>> BEGIN Document passage

Ann Arbor Tribal Council's image
Parent Issue
Day
21
Month
May
Year
1971
OCR Text

The Children's Community holds a bright and magic place in Ann Arbor history. lts first incarnation grew from a kindergarten - preschool in 1965 to a licensed grade school in 1968. The staff lived collectively on a tiny income, hustling every day to get the materials they needed, trying to put their philosophy of "kids are only newer people" into practice. Hassles with officialdom finally forced it to close. Staff members moved on: Skip Taube worked on the White Panther Party Central Committee until he was put in a Minnesota prison, Bill Ayers and Diana Oughton became leaders in Weatherman. Diana died making bombs. Bill is underground.

But the Children's Community lives! A group of pre-schoolers and older kids, parents and interested community people have been getting together since last January, exploring an alternative way of living, learning, and growing. Rather than wait years to open till we gained accreditation and facilities, we started on a very small scale in people's houses to gain the practice and experience we would miss if we waited to go through all the red tape. But we now want to move into bigger facilities, more kids, and an openness that would mean greater community involvement.

The school is a community (communications/unity), a place where the children have a major part in defining their own learning environment, where deeply shared feelings of love and respect among people are a way of living. Through this community, we will create a school whose "students" and "staff" will refuse to take part in the alienation and exploitation of present American society and death culture. We must build the new age, starting right now, through our own efforts.

We plan to set an enrollment limit at the beginning of fifteen children, ages 2 - 5. So far, we operate in the afternoons from one to five, five days a week, though this is subject to change. In the mid-afternoon we usually have a snack of popcorn, sandwiches and milk or juice (making the popcorn and learning how to cook has turned out to be one of the favorite activities of the kids). Other activities include painting and working with clay, music and dancing, building blocks, reading books, and for some of the older children, learning how to read with alphabet and word cards. We also take field trips. Now that the weather is warm, we will be able to spend a lot more time outside, and plan on using the entire Ann Arbor community as our schoolyard.

>> END Document passage
>> BEGIN Raw data

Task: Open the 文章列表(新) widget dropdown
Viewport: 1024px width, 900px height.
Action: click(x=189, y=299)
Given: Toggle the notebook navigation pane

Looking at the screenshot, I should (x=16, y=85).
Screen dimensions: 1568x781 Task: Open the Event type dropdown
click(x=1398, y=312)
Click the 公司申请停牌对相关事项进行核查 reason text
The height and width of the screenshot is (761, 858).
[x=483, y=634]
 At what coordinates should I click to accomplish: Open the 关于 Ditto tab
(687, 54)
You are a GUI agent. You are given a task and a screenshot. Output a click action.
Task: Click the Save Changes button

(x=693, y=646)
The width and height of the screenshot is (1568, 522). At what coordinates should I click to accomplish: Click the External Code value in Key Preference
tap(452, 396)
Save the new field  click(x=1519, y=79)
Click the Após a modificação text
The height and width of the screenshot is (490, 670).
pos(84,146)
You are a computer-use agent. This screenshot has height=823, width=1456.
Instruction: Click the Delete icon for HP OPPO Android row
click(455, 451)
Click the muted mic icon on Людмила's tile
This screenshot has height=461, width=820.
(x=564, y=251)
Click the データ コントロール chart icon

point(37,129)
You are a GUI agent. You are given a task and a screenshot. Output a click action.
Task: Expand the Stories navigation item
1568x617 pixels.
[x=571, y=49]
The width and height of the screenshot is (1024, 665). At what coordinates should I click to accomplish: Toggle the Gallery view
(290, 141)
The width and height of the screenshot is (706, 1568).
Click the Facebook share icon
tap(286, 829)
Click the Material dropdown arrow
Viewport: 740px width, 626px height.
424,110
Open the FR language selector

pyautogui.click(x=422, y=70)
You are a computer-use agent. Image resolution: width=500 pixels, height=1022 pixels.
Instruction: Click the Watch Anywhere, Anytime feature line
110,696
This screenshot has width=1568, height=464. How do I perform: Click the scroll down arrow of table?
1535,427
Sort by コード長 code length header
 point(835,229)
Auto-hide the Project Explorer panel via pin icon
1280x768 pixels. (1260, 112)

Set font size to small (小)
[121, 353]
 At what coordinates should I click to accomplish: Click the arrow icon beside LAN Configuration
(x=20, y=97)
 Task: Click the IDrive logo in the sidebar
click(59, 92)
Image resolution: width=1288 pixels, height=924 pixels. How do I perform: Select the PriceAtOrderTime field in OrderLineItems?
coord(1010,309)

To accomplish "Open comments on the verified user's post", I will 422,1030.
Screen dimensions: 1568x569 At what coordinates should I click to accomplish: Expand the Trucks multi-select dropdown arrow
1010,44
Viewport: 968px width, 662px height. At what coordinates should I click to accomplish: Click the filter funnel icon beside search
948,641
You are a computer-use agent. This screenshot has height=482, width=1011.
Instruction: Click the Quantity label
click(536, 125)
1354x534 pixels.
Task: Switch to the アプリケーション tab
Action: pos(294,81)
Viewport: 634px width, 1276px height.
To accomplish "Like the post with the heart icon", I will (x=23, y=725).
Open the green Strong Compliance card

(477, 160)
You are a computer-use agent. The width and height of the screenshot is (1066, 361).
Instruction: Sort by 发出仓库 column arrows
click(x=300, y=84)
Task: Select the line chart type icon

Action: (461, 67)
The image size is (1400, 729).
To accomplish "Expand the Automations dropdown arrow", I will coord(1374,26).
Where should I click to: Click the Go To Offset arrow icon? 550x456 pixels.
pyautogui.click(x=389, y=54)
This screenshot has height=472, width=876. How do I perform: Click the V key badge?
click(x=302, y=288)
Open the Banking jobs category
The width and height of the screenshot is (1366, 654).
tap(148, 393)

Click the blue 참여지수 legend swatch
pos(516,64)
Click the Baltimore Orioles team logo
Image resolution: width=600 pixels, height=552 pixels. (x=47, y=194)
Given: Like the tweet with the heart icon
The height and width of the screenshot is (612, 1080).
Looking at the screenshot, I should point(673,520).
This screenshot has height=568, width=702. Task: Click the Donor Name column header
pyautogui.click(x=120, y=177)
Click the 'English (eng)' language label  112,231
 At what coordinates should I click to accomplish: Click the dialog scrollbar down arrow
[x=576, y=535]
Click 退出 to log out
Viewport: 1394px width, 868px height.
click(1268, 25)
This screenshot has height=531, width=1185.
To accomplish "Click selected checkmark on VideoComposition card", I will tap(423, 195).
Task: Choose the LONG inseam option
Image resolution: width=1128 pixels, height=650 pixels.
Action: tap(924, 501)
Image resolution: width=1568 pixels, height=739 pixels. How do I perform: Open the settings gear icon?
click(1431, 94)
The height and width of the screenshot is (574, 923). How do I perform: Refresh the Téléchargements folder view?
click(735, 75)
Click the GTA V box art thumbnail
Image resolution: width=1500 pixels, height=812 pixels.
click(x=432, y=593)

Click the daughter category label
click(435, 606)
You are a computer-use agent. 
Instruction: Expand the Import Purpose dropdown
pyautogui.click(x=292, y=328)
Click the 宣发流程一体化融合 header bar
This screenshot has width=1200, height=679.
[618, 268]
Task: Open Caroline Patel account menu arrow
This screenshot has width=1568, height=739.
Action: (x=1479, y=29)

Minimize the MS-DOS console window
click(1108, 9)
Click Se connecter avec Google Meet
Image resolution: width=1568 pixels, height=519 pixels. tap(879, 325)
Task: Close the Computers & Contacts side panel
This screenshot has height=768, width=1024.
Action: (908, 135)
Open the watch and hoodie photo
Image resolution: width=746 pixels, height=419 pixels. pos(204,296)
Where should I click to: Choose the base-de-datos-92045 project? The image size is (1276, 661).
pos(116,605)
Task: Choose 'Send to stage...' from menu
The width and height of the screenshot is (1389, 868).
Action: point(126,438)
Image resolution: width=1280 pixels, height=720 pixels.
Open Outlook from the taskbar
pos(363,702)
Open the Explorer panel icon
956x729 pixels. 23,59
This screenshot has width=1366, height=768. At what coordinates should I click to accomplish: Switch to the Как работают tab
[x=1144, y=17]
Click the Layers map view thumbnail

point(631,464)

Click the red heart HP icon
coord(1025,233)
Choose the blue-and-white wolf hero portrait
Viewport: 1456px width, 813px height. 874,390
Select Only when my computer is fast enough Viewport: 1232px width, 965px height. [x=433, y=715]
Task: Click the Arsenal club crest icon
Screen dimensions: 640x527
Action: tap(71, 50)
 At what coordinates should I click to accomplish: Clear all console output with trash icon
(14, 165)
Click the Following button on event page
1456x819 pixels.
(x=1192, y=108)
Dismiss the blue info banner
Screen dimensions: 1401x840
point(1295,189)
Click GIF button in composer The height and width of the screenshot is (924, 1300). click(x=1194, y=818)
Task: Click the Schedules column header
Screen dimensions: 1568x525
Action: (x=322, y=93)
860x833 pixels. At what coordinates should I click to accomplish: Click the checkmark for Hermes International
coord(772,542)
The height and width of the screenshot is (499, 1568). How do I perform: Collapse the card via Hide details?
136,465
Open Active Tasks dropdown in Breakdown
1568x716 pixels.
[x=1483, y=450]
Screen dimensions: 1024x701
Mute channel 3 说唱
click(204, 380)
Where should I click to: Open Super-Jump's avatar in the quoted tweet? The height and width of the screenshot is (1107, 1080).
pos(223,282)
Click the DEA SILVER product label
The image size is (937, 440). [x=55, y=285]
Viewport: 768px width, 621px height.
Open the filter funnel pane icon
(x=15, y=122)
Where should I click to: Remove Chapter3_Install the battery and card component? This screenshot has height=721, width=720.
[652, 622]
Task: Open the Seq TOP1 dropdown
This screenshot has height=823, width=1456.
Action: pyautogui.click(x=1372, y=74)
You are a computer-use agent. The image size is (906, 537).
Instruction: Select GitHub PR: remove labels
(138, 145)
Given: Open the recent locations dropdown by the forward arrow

>> END Raw data

■ **Work to complete**
1. Set down, word for word, the portion of the Children's Community passage that opens with the words "The Children's Community holds" and closes with "Bill is underground.".
2. Rewrite the entries from the line containing "Image resolution: width=1568 pixels, height=739" through the line containing "click(435, 606)", both included, as a JSON list of strings with one string per line and blank lines omitted.
The Children's Community passage and the entries have no connection to each other.

■ **Answers per task**
1.
The Children's Community holds a bright and magic place in Ann Arbor history. lts first incarnation grew from a kindergarten - preschool in 1965 to a licensed grade school in 1968. The staff lived collectively on a tiny income, hustling every day to get the materials they needed, trying to put their philosophy of "kids are only newer people" into practice. Hassles with officialdom finally forced it to close. Staff members moved on: Skip Taube worked on the White Panther Party Central Committee until he was put in a Minnesota prison, Bill Ayers and Diana Oughton became leaders in Weatherman. Diana died making bombs. Bill is underground.

2.
[
  "Image resolution: width=1568 pixels, height=739 pixels. How do I perform: Open the settings gear icon?",
  "click(1431, 94)",
  "The height and width of the screenshot is (574, 923). How do I perform: Refresh the Téléchargements folder view?",
  "click(735, 75)",
  "Click the GTA V box art thumbnail",
  "Image resolution: width=1500 pixels, height=812 pixels.",
  "click(x=432, y=593)",
  "Click the daughter category label",
  "click(435, 606)"
]